Nobel Prize in Medicine Awarded to Three Scientists Who Discovered Hepatitis C
The contributions of these Nobel laureates helped identify, test, and treat hepatitis C
This morning, the Nobel Assembly at Karolinska Institute in Sweden awarded the Nobel Prize in Physiology or Medicine to three researchers for discovering the hepatitis C virus. The trio’s decisive contributions led to innovations in testing and treatment, saving the lives of millions across the globe.
The joint prize is split among three virologists: Harvey Alter of the United States National Institutes of Health (NIH); Michael Houghton of the University of Alberta, Edmonton in Canada; and Charles Rice of Rockefeller University in New York. Their life-saving research has spanned more than 30 years and ultimately led to the development of tests, treatments, and cures.
“The Nobel Laureates’ discovery of hepatitis C virus is a landmark achievement in the ongoing battle against viral diseases,” the Nobel Assembly says in a press release. “For the first time in history, the disease can now be cured, raising hopes of eradicating Hepatitis C virus from the world population.”
An estimated 71 million people currently live with chronic hepatitis C, according to the World Health Organization. Most patients are able to recover from the infection, but in chronic cases, hepatitis C slowly corrodes the liver over years or decades. It ultimately results in potentially fatal cirrhosis or liver cancer, and patients often end up requiring a liver transplant.
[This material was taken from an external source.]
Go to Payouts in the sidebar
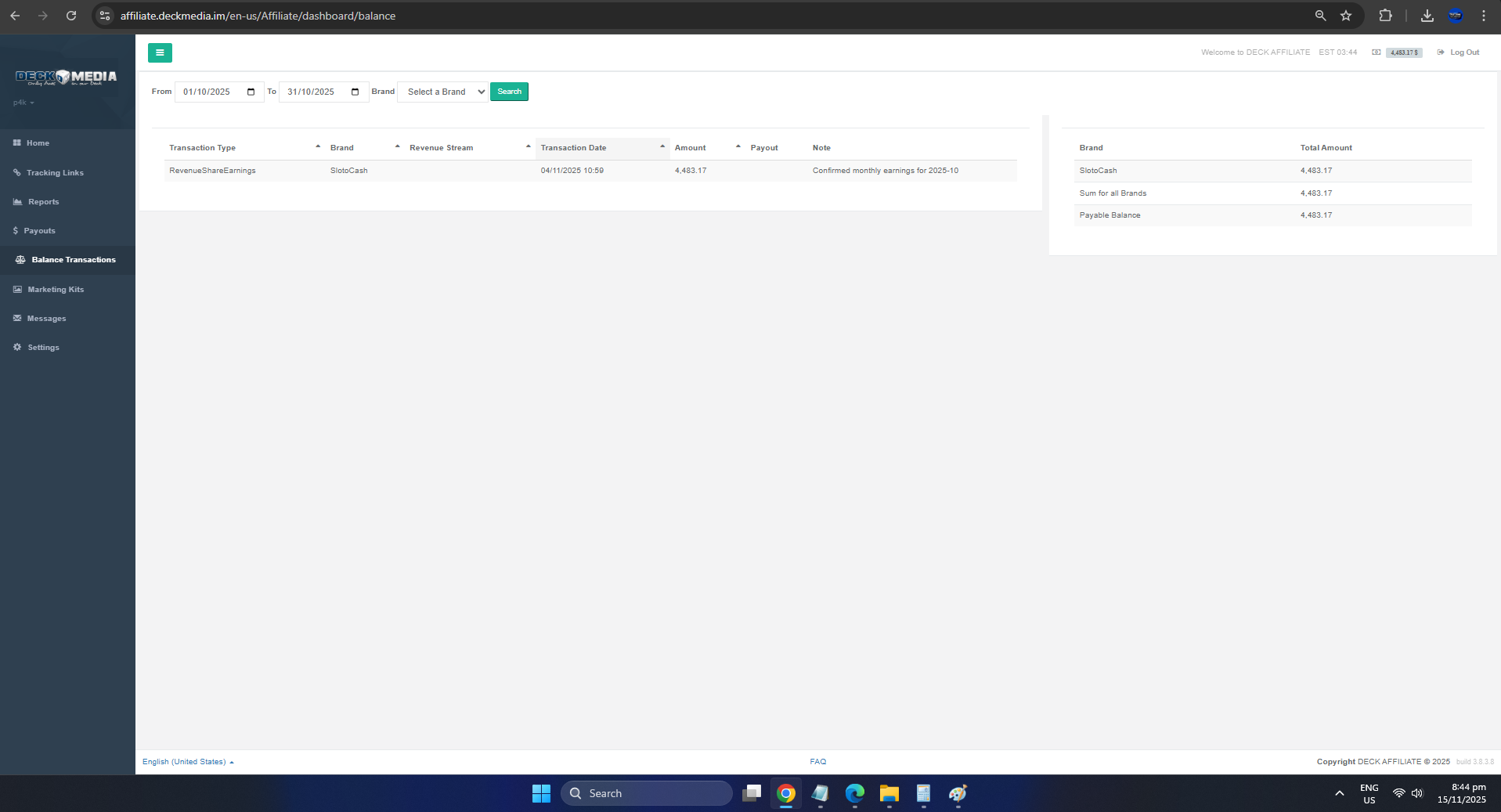The image size is (1501, 812). [39, 231]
There are two main forms of hepatitis: hepatitis A, which is transmitted through contaminated food or water, and hepatitis B and C, which are both “insidious” blood-borne pathogens, says the Nobel Committee. Up until the 1960s, scientists were struggling to contain the transmission of these mysterious, deadly diseases, reports Sarah Kaplan for the Washington Post. Some questions were answered in 1967 when Baruch Blumberg discovered hepatitis B, which earned him a Nobel Prize. Despite new tools to screen for hepatitis B, doctors were still finding that many patients who received blood transfusions were still contracting chronic liver diseases.
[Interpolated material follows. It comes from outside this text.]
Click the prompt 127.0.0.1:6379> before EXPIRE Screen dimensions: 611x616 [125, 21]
By the mid-1970s, scientists had already identified hepatitis A and B and developed blood tests to screen for them. Alter and his team of researchers were studying hepatitis in blood transfusion recipients when they realized that not all the cases were a result of those two viruses—there had to be another explanation for the remaining, mysterious cases. They named it “non-A, non-B” hepatitis and later suggested that it was a virus.
By that point, the race was on to identify this new pathogen. A decade slipped by without any big answers until Houghton, who worked at the pharmaceutical firm Chiron at the time, and his team isolated the virus’ genetic sequence and cloned it. They officially named it the hepatitis C virus and developed a blood test for it, allowing blood donations to be screened before transfusions and drastically reducing the number of new cases. Now, transmission via blood transfusion is almost entirely eliminated.
However, their discovery prompted a new question: Can this virus cause hepatitis C on its own? In 1997, Rice and his team identified the region of the virus’ genome that was responsible for replication. They found that the virus was highly variable, and some of those variants couldn’t cause disease—but an active version of the virus could act alone in causing a chronic infection.
The discoveries of these three Nobel laureates “saved millions of lives worldwide,” Nobel Committee member Gunilla Karlsson Hedestam tells Gretchen Vogel of Science magazine. “The pioneering work of this year's laureates is a landmark achievement in our ongoing battle against virus infections,” she says.
The Nobel Committee will continue awarding prizes in physics, chemistry, literature, and economic sciences this week.